**TO BE DONE**
Please repeat, word for word, the passage of the forum thread that begins with the words containing "## mollyL (Dec" and ends with "on your answer.".

**PAGE EXCERPT**
---+---
# Question for you ladies



## Norm09 (Mar 30, 2008)

A bit bout me: I feel I'm confident, yet have low self esteem :scratchhead:

Wife cheated when we were dating w/taller, blonde, blue/green eyes, thin guy. 

While engaged, I believe strongly she had an emotional affair w/another taller, blonde blue eyed, thinner guy. 

Life goes on, yada...yada...yada, after 14 yrs of marriage I think I see the light. I'm 6', low fat mass, musclular, brwn eyes/hair, and dark(always tan, farmer).

A week where she only sees me, no sex. When we are around other guys("her type") she is in the mood. 

Do I confront her about this "her type" make'n her "in the mood" or am I just an idiot think'n she wants/dreams of someone else?

It has happened many times, I kinda noticed a trend, but it may just be my low self esteem. 

Is this common w/women?

Thanks.


----------



## mollyL (Dec 31, 2007)

I can only speak for myself, but regarding your post: Did she really have affairs with all these guys or do you just think so? The answers I think have to be different depending on your answer.
If no is the answer: So your wife has a "type". We all have personal preferences. Your wife wants to make love? Isn't that what you want in the first place? Make love and best wishes to you.
If yes is the answer: Can you guys get over this, or is your hurt too deep? You think she even fantasizes about her "type", even when making love to you? Your hurt is extremely deep; if she can't help you mend things, maybe this isn't where you should be.


----------



## Kenya26 (Mar 31, 2008)

I wouldn't say common with women, more so common with people in general. You have been married for quite some time and longevity comes from keeping things fresh. It could be that when she sees someone that fits her "type" or arouses her fantasies, it puts her in the mood to make love. It probably isn't the greatest feeling in the world to feel that your spouse is envisioning someone else when making love to you, however; one thing that you do have going is that she is making love to you and not them. Fantasies are safe! As long as she does not act on those impulses I really dont feel a need for you to fret. If it really bothers you communication is the best policy. Speak to her about it and tell her what is on your heart.


----------



## BrokenFrag (Mar 25, 2008)

But fantasies, if they go unchecked can impact reality. Fantasies have no bad parts, but reality does. My wife fantasized about what life would be like if she weren't with me. Well, she fantasized about it enought, without ever talking to me about it, and she ended up having an emotional affair with a coworker. Our marriage will probably end because of it. No, she didn't have sex with, yes she had sex with me, but that became a problem for her in the end. She is in love with him, but she loves me. Now she is debating about whether or not she should find out if "in love" with him is more important (or appealing) to her than "loving" me. I never had a chance.

If your wife is doing something that troubles you, you MUST talk about it. It could be nothing, or it could be a warning sign. Either way, if you don't talk openly and honestly about everything, it will be very hard to have a happy healthy LONG-TERM relationship.

Sorry, I am not a lady, but I got burned by one, so inevitably, I have an opinion.


----------
---+---
**MATERIAL SUPPLIED**

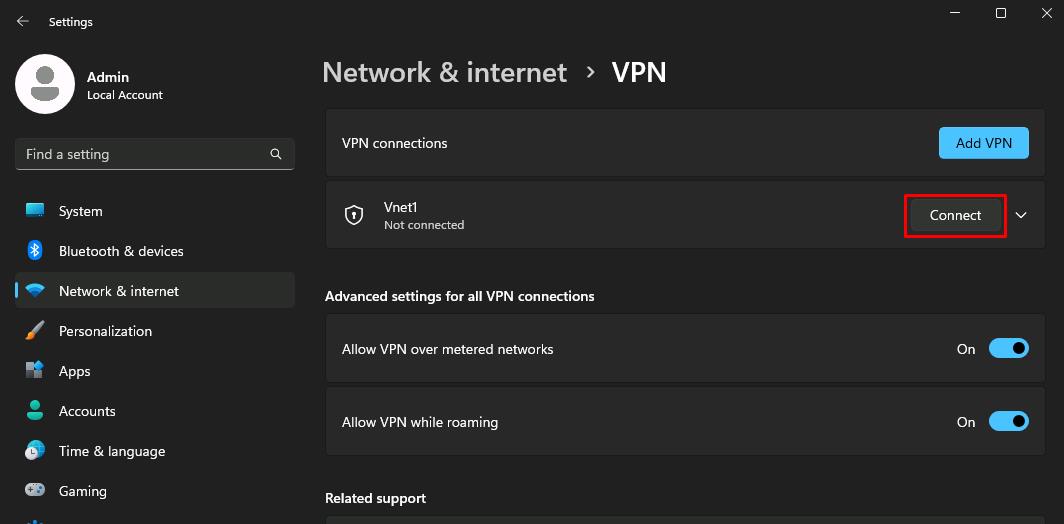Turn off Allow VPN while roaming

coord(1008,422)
---+---
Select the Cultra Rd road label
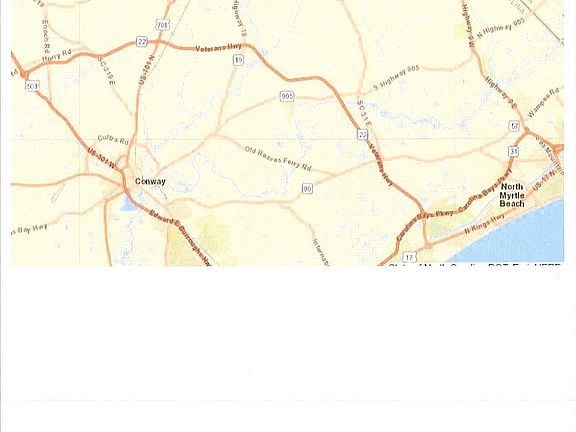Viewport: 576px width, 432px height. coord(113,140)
---+---
**RESPONSE**
## mollyL (Dec 31, 2007)

I can only speak for myself, but regarding your post: Did she really have affairs with all these guys or do you just think so? The answers I think have to be different depending on your answer.